(Exercise prompt) Reproduce the material word for word, starting with the line that contains "You are a GUI" and continuing through the line that contains "The height and width of the screenshot is (876, 732).". Include both of those lines, and leave the pictures out of your answer.

(Part of a data file)
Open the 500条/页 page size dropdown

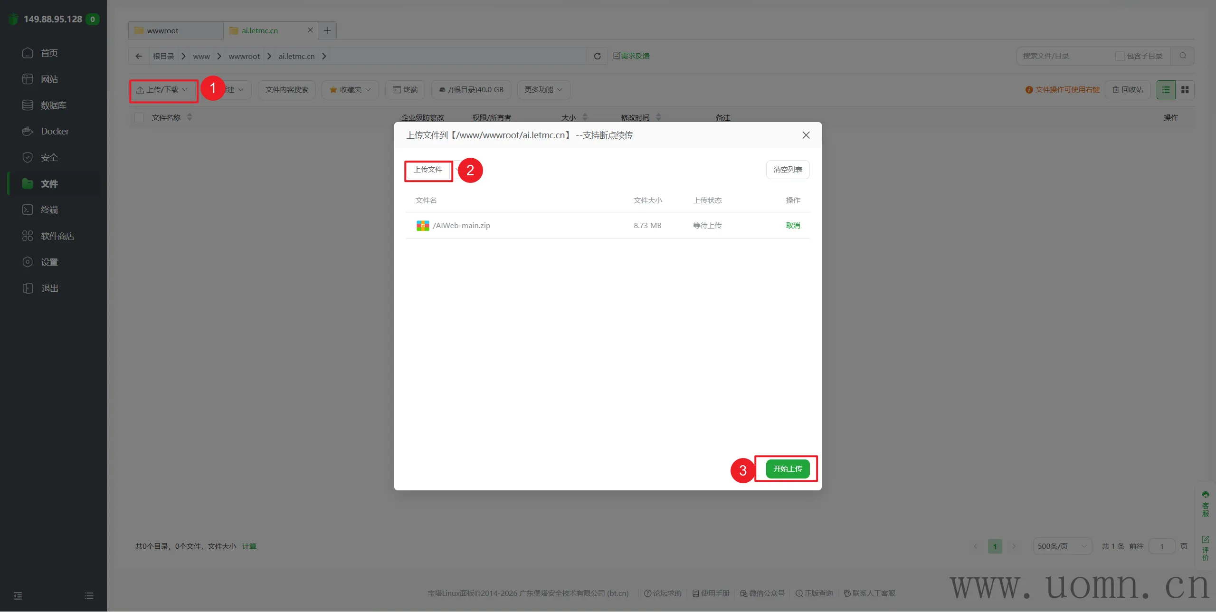pos(1062,546)
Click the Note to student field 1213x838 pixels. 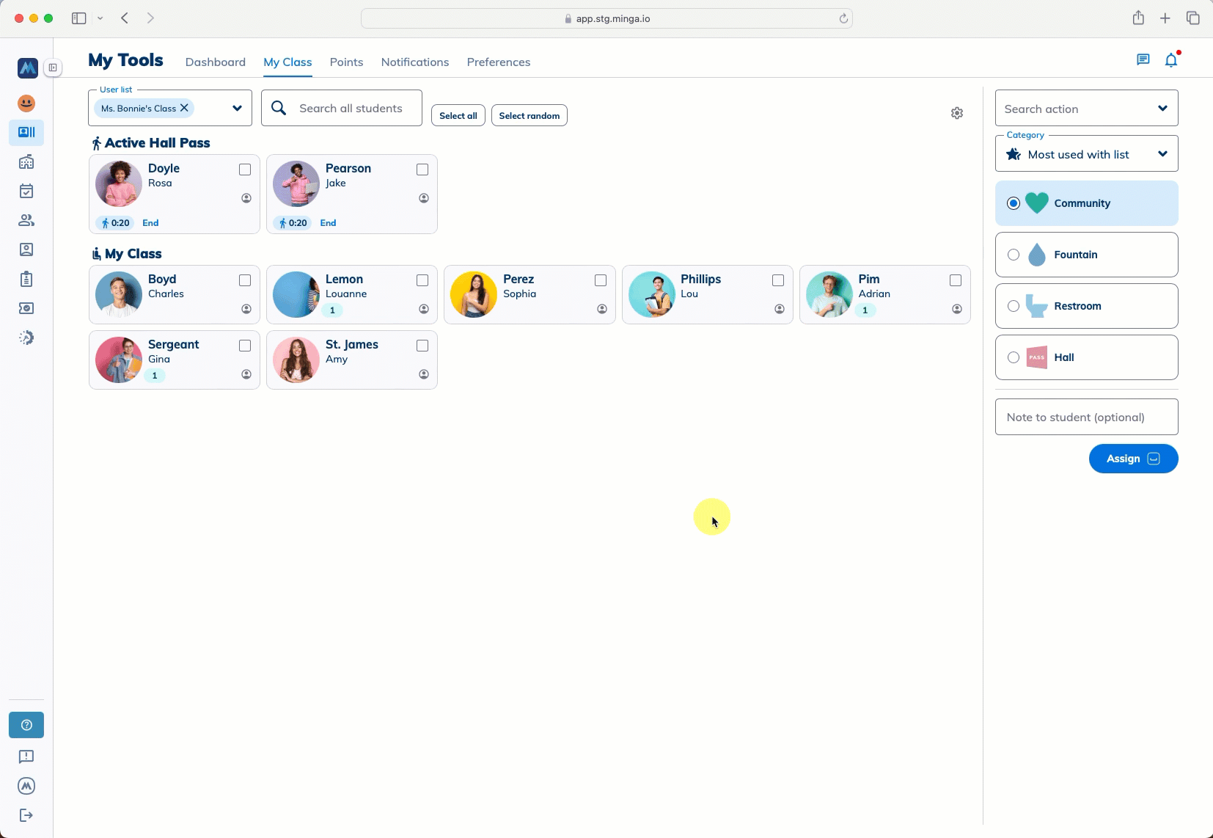(x=1085, y=417)
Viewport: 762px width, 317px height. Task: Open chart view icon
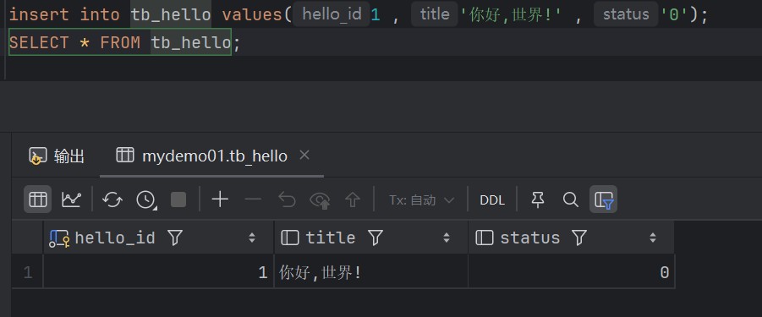coord(71,199)
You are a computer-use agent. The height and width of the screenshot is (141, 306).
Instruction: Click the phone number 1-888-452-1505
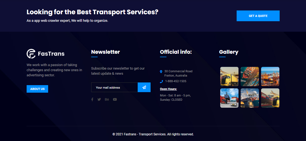[x=176, y=81]
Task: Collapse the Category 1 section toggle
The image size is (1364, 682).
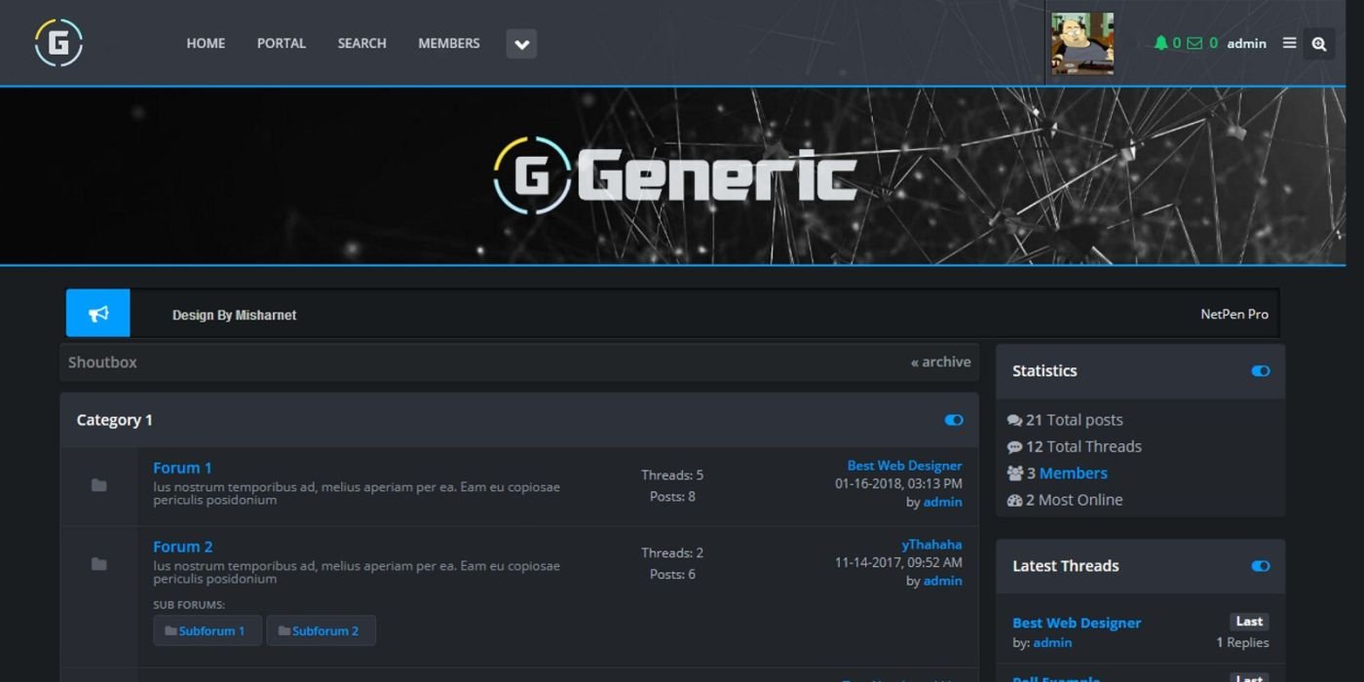Action: coord(953,419)
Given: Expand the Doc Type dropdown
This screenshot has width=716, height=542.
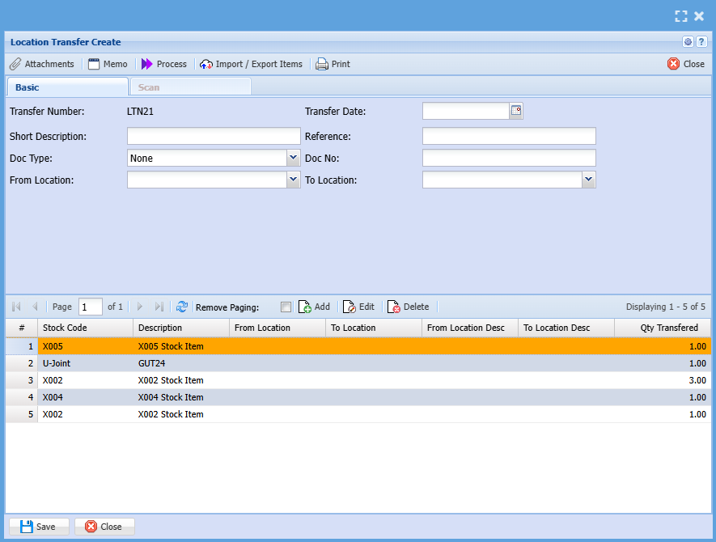Looking at the screenshot, I should [x=293, y=159].
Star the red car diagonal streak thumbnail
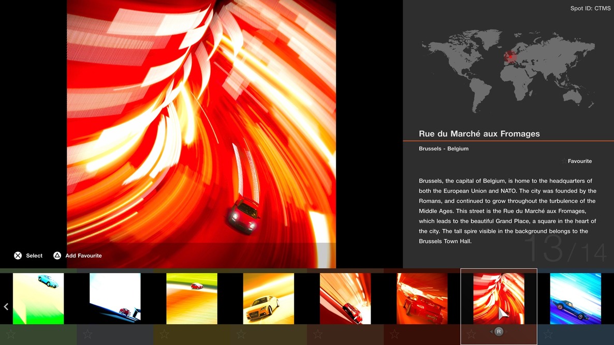Viewport: 614px width, 345px height. coord(317,334)
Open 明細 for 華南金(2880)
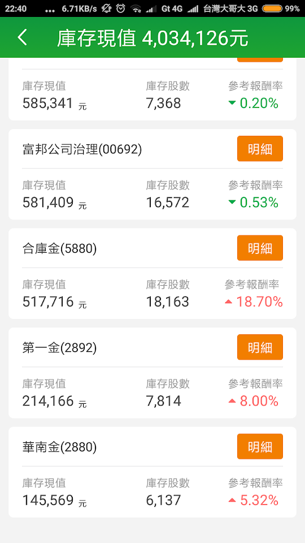305x543 pixels. (260, 446)
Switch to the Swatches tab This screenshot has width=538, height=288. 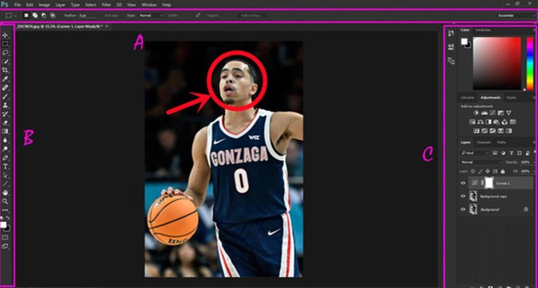click(x=483, y=30)
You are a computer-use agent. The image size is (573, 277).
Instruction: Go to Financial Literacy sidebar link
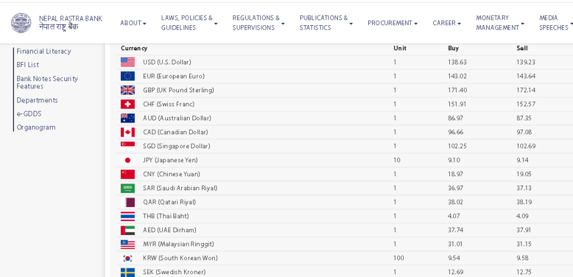point(44,51)
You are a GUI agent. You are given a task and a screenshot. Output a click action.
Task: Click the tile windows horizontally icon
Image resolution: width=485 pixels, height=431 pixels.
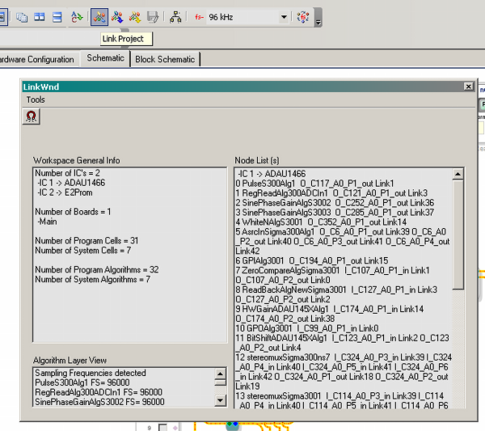56,16
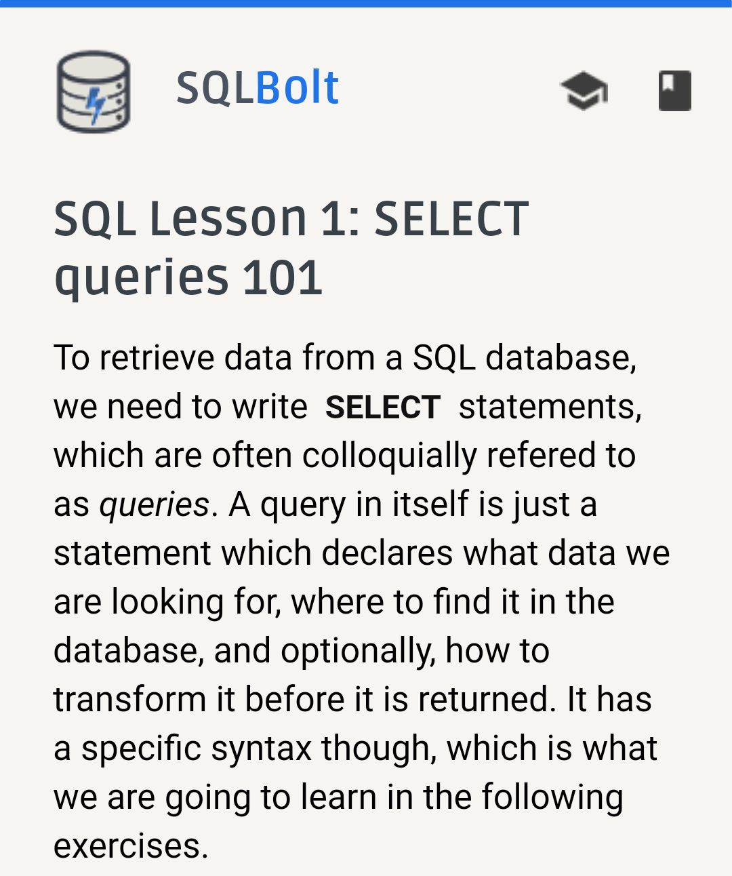The height and width of the screenshot is (876, 732).
Task: Click the SQLBolt database logo icon
Action: coord(94,92)
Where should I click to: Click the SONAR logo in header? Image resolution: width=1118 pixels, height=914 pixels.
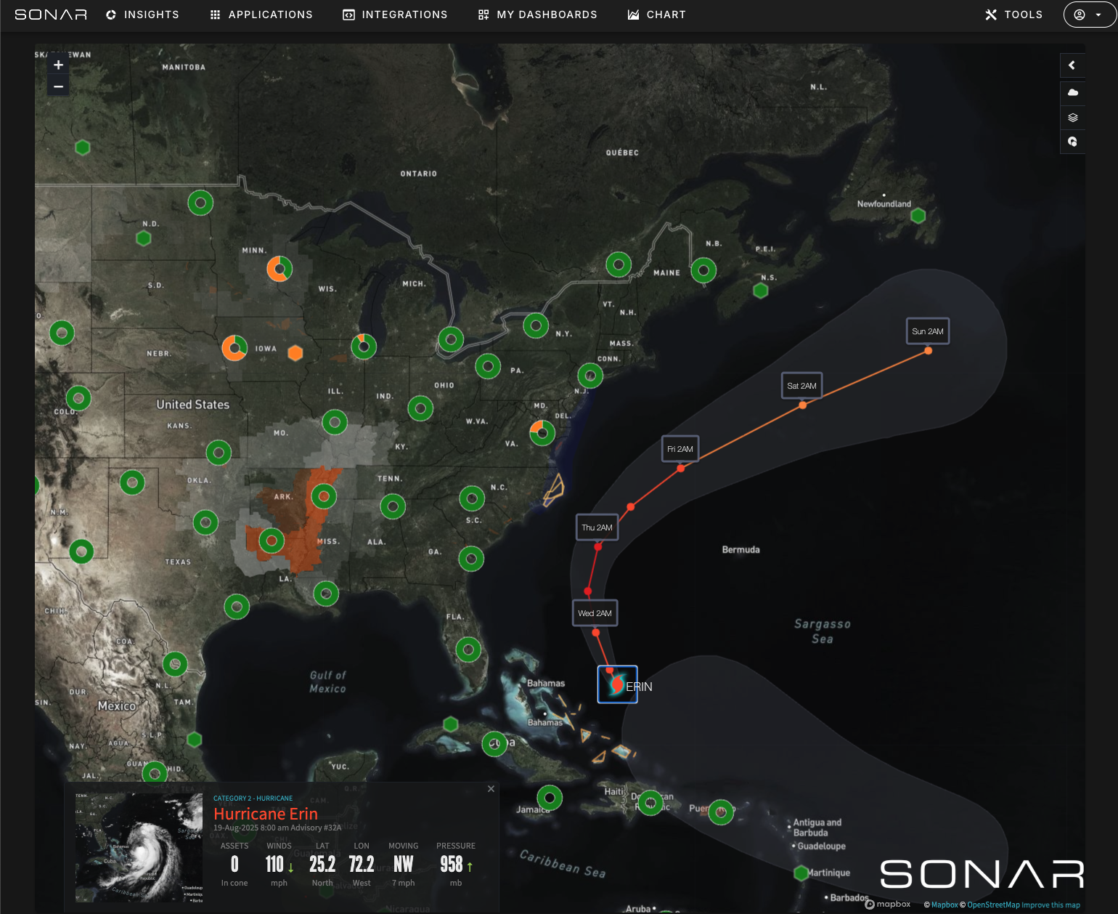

(Output of the task)
You are a GUI agent. You are given a task and a screenshot. Output a click action.
Task: Click the tile windows horizontally icon
Image resolution: width=485 pixels, height=431 pixels.
56,16
The height and width of the screenshot is (876, 732).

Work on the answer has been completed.